US Attorney Carmen Ortiz could end up with big legal bill from motel case - i4i
http://www.bizjournals.com/boston/blog/bottom_line/2013/02/feds-legal-bill-in-caswell-case.html?page=all

======
hexonexxon
Same psycho freedom stealing prosecutor also had to grovel to the courts a few
days ago that her office arrested the wrong guy in a high profile gang case
because he kind of looked like who they were after. Innocent guy enjoyed
almost a month in prison and legal bills

[http://reason.com/24-7/2013/01/30/carmen-ortiz-blew-a-
gang-a...](http://reason.com/24-7/2013/01/30/carmen-ortiz-blew-a-gang-arrest-
by-nabbi)

------
AJ007
I thought that case sounded familiar, the WSJ had a very good article back in
2011 on it and asset forfeiture:
[http://online.wsj.com/article/SB1000142405297020445080457662...](http://online.wsj.com/article/SB10001424052970204450804576623404141904000.html)
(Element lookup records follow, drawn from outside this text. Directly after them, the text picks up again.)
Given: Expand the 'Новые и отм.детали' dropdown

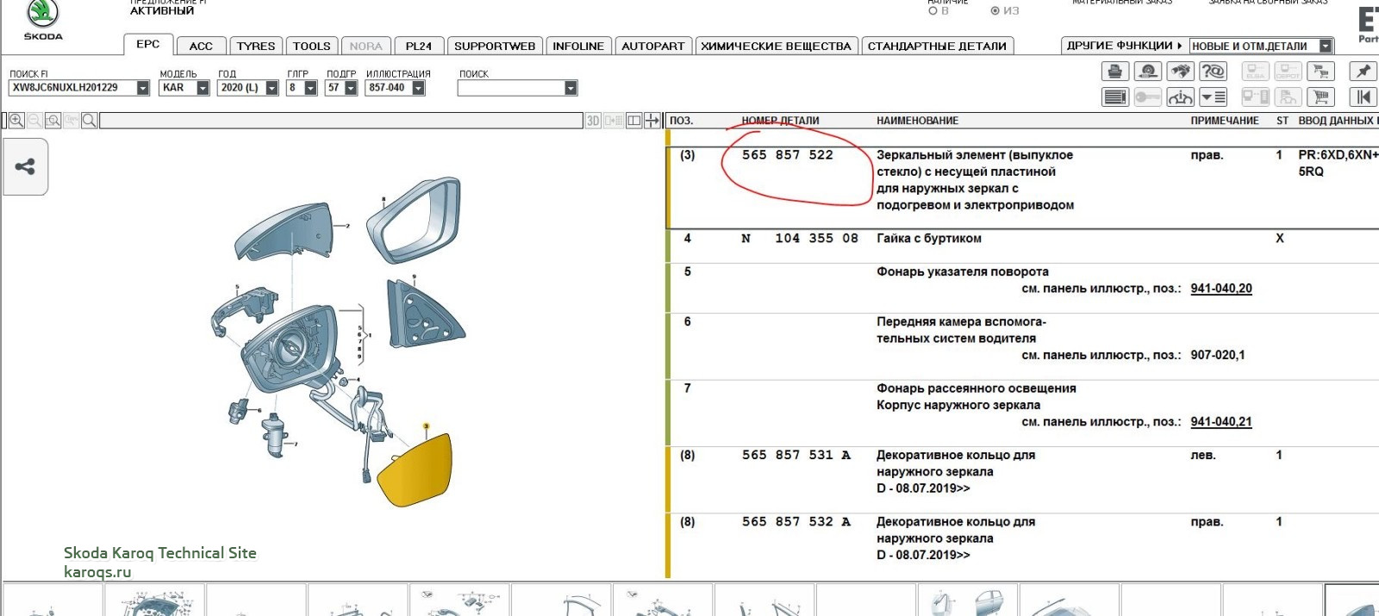Looking at the screenshot, I should pos(1326,47).
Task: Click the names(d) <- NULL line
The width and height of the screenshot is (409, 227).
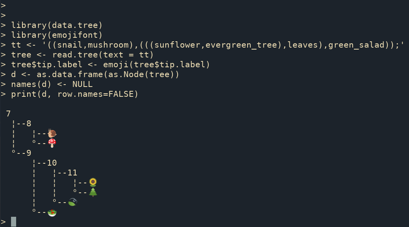Action: coord(52,84)
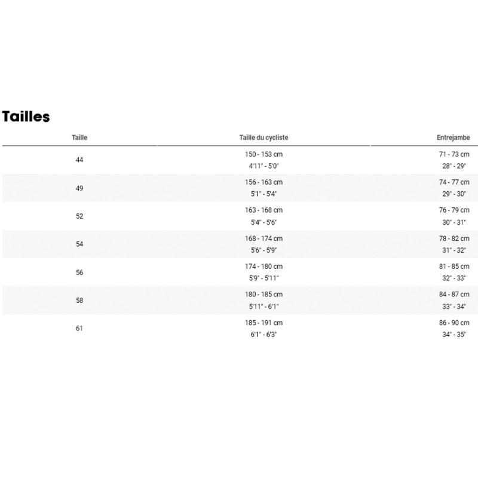Select size 54 in the table
The height and width of the screenshot is (478, 478).
point(79,244)
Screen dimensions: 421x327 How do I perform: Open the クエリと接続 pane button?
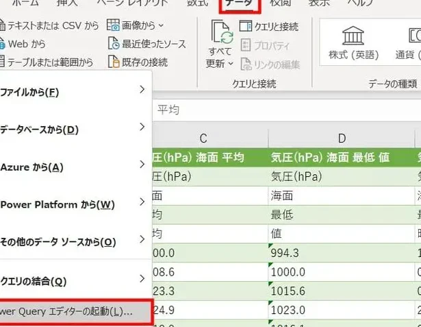(269, 27)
This story is more than one about a rogue prosecutor, "the government is
overstepping its bounds in a practice that has swelled in the past decade to
encompass some 400 federal statutes, covering crimes from drug trafficking to
racketeering to halibut poaching."

If you don't read the article, take a look at this infographic:
[http://si.wsj.net/public/resources/images/P1-BD015_FORFEI_G_...](http://si.wsj.net/public/resources/images/P1-BD015_FORFEI_G_20111017183008.jpg)

In NY and CO, asset forfeitures have increased 1,000% since 2003. Think there
might be a problem here?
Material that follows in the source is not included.